> [What to produce]
Find every line in the entries below that contains the string "option" and copy each one. Matching is case-sensitive.

Entries on locating visible targets

:::::

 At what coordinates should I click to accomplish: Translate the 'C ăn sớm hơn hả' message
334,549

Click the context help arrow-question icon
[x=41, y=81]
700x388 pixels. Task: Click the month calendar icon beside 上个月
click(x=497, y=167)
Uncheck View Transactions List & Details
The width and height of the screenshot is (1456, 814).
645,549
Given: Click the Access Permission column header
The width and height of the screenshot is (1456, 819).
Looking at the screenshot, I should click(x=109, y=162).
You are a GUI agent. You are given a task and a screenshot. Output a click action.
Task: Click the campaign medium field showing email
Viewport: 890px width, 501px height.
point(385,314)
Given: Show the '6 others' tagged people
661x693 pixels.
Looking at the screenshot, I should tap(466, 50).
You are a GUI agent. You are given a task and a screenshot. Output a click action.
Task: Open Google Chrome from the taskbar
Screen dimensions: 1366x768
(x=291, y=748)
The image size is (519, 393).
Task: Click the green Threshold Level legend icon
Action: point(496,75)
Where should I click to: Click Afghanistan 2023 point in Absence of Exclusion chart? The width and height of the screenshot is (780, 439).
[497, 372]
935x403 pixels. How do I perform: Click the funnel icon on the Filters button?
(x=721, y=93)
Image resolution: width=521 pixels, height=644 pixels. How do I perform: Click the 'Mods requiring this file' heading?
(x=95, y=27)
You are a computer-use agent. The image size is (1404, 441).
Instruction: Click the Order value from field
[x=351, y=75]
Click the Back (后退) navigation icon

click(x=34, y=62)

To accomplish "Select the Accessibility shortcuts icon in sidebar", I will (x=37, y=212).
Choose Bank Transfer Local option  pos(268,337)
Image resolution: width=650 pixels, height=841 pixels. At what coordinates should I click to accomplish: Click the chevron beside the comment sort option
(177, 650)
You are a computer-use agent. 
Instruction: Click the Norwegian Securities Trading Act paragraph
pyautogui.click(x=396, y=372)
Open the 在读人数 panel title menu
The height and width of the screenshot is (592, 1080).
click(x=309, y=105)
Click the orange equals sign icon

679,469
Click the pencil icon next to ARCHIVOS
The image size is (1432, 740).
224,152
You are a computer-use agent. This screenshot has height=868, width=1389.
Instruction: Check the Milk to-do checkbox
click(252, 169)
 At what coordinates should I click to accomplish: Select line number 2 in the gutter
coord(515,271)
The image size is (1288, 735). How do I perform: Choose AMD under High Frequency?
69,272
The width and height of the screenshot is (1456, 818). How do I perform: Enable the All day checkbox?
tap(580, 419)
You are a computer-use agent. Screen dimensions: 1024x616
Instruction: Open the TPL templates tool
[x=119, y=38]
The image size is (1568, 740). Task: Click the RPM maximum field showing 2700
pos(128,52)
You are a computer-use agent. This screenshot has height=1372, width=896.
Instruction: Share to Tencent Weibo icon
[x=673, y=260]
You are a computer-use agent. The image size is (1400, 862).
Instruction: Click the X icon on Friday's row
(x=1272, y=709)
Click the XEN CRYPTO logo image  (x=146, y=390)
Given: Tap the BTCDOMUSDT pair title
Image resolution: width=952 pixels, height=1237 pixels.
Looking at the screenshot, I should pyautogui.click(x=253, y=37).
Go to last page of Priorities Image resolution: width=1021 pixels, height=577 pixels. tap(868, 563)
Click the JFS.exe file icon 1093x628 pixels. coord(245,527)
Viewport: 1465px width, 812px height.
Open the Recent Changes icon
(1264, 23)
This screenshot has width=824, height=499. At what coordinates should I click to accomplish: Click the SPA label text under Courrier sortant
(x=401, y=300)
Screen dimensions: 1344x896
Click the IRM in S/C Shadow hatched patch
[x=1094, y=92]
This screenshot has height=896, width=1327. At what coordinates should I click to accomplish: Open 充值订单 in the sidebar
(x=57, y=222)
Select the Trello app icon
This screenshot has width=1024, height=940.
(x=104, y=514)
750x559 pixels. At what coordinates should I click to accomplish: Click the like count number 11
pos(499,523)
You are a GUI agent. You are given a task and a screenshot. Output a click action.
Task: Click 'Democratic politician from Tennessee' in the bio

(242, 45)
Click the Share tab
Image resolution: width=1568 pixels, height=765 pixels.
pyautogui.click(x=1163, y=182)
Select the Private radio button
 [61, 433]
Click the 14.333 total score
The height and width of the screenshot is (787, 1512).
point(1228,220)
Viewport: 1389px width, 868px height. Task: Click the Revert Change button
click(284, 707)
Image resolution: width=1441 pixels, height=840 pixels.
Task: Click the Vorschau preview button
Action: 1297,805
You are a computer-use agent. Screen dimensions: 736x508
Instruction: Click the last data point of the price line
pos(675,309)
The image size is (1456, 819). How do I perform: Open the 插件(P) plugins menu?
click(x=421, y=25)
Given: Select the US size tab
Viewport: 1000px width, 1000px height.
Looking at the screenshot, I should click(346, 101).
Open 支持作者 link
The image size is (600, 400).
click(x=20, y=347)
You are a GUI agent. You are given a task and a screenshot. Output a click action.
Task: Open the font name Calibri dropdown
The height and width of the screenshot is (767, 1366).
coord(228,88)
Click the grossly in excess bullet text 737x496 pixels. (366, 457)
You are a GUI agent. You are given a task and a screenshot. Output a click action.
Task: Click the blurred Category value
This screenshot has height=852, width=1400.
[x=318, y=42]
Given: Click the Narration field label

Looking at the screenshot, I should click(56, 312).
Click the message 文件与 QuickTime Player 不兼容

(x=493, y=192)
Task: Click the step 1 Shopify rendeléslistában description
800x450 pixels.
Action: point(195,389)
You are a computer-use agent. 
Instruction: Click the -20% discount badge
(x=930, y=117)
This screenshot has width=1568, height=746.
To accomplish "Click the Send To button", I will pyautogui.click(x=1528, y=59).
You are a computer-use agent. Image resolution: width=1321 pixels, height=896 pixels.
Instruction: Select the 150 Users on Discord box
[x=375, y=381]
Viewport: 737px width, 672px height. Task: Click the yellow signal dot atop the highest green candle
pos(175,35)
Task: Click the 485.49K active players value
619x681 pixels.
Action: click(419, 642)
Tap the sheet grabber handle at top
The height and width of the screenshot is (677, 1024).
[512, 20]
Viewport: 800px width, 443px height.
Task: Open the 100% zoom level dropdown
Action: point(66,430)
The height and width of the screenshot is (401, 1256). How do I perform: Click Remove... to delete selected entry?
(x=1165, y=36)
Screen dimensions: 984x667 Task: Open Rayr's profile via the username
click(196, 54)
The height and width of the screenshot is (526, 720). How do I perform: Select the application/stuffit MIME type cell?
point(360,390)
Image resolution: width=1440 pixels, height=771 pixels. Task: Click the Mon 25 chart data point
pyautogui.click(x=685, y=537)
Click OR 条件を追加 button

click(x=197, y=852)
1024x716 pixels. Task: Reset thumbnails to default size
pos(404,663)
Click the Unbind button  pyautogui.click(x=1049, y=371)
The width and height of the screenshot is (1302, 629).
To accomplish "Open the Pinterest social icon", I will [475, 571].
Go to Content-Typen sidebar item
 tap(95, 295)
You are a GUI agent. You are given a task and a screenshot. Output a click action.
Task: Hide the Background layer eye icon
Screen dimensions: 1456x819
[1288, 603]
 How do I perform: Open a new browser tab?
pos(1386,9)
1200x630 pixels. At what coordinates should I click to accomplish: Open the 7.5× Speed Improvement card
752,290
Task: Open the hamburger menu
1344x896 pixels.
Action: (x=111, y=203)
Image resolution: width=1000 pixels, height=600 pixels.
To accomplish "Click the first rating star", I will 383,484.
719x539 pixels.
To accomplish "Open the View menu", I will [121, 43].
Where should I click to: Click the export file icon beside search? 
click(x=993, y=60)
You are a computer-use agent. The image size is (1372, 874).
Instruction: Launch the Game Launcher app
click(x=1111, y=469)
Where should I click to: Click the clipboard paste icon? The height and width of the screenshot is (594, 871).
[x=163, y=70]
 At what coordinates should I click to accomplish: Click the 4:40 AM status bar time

:::::

> [Response]
Choose Bank Transfer Local option  pos(268,337)
Image resolution: width=650 pixels, height=841 pixels. At what coordinates should I click to accomplish: Click the chevron beside the comment sort option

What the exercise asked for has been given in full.